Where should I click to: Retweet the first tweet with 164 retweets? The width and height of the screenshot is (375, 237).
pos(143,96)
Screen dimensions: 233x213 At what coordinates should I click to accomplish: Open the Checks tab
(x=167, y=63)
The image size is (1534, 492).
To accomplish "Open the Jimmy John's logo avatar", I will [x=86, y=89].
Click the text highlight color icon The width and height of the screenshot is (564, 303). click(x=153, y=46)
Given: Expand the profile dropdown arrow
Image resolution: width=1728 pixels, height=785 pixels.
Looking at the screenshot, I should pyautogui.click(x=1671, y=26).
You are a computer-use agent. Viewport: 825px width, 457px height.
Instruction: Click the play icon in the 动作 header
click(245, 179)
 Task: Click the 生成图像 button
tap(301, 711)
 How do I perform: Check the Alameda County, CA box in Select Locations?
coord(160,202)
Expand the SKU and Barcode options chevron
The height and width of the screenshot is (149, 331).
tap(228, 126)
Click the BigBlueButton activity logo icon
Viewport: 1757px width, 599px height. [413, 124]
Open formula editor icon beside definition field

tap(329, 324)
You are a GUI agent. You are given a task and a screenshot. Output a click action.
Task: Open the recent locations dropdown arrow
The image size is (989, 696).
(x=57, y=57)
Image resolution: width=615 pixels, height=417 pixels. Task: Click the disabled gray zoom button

· · · · · · ·

Search the entries for the word "arrow", then copy every line in which it is found.

Given: Expand the profile dropdown arrow
Task: Open the recent locations dropdown arrow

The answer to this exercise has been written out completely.